Via Yemen Today Magazine:
Sisters Arab Forum for Human Rights’ Chairperson, Amal al-Basha, spoke about hostility cases happening in Sa’adah from al-Houthies against innocent women and children at the first training workshop on “Mechanisms of Legal Protection to Eliminate Violence against Women and Children.” The workshop was held for 3 days last week in Sana’a. The workshop was organized by the Arab Sisters Forum for Human Rights with the cooperation with the Netherlands government and the Ministry of Social Affairs and Labor. It’s part of the forum’s recent program “Legal Protection Program for Women and Children Victims of Violence.”…
…“80% of the refugees in the world are women and children and what’s happening in Sa’adah is a major part of that. There are reports on how violently women and children are being treated in the north, but no one is doing anything. Humanitarian Laws should be immediately implemented. However, the government must protect the innocent civilians from any kind of violence,” said al-Basha
She also added that al-Houthies acts of violence against the innocent civilians embodied their bitter sense of defeat. The workshop consisted of 36 trainees from several different social institutions, governmental institutions and activists. They initiated a better understanding in making more efficient solutions to the current issues women and children face. They had the training course to be prospective trainers in other cities in the future. This workshop is the first one in a series of coming workshops that will be held in the coming days in other cities as well…
…At the end of the workshop, Amal al-Basha, the trainer Shmissa Riyaha and the trainer Ishraq al-Maqtary handed the trainees certifications. “The workshop’s main objective is establishing a collective awareness, through activists and concerned people, towards stopping discrimination against women and violence against women and children,” said Huda Ga’afer, the workshop’s coordinator.

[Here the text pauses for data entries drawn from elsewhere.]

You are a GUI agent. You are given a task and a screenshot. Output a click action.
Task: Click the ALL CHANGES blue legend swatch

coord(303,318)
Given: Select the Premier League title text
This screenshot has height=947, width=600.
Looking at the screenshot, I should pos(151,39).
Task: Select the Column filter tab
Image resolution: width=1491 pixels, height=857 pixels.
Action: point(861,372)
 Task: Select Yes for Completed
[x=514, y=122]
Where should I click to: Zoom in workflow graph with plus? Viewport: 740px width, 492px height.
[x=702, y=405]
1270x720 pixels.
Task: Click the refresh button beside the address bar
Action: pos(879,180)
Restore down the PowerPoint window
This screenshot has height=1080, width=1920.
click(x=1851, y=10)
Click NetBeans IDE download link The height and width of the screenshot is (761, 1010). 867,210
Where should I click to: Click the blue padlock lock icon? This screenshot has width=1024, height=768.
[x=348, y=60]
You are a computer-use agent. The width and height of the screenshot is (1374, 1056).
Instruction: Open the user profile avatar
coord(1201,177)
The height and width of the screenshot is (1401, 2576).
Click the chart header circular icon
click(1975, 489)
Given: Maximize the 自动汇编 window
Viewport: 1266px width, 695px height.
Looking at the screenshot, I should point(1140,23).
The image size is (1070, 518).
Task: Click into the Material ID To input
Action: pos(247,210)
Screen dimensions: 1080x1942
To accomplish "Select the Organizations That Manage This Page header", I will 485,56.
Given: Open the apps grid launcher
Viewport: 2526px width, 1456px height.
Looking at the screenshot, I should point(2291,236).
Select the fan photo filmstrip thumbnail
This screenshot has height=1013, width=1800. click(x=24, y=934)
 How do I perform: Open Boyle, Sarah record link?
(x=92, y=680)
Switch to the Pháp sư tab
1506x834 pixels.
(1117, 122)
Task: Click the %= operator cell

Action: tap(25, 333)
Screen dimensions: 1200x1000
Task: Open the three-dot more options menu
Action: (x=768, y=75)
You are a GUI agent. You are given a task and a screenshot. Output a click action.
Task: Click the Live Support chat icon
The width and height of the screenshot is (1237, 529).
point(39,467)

Child marriage is also a significant problem in Yemen:
Nujoud al-Ahdal, the former child bride that made headlines back in 2008 for demanding a divorce from her 30-year-old ex-husband, is leading the fight to help 12-year-old Sally al-Sabahi divorce her 21-year old husband. Nujoud al-Ahdal announced that she will be donating YR 100,000 for this cause.
Nujoud expressed sadness about the fact that no efforts were made to help Sally divorce her husband. Nujoud expects to receive compensation from the French publishing company that published her biography and the challenges she faced during her early marriage and divorce. The money she is donating will make up half of the YR 200,000 dowry the husband paid for the girl, reimbursement for her freedom.
Sally intends to file for divorce from her husband, but she said her parents are too poor to pay back the YR 200,000 dowry to her husband.
Sally got married to her husband 2 years ago. “I felt happy that I would get married and have new dresses and toys to play with and have money; however, I was surprised when my husband asked me to sleep with him on the evening after the wedding party. I told him that was shameful,” she said.\
Her husband raped her because he believed that his wife should obey him. He believed he had legal rights to have non-restricted intercourse with his wife, no matter her age…
…Nujoud said that it brings shame on the whole society to keep silent about rape. “Please free Sally from this unfair marriage and let her go back to play with her friends, brothers and sisters,” pleaded Sally.
“We are not toys. We are children,” said Nujoud.
See also this piece on child marriage and other difficulties faced by girls in Yemen.
Note: I have used single quote marks around the word ‘Other’ very intentionally to call out the fact that in order to abuse someone, or kill someone, it is necessary to consider them as different and less worthy than yourself. This is a very key point in talking about violence and something that I will be focusing on in more depth in the near future.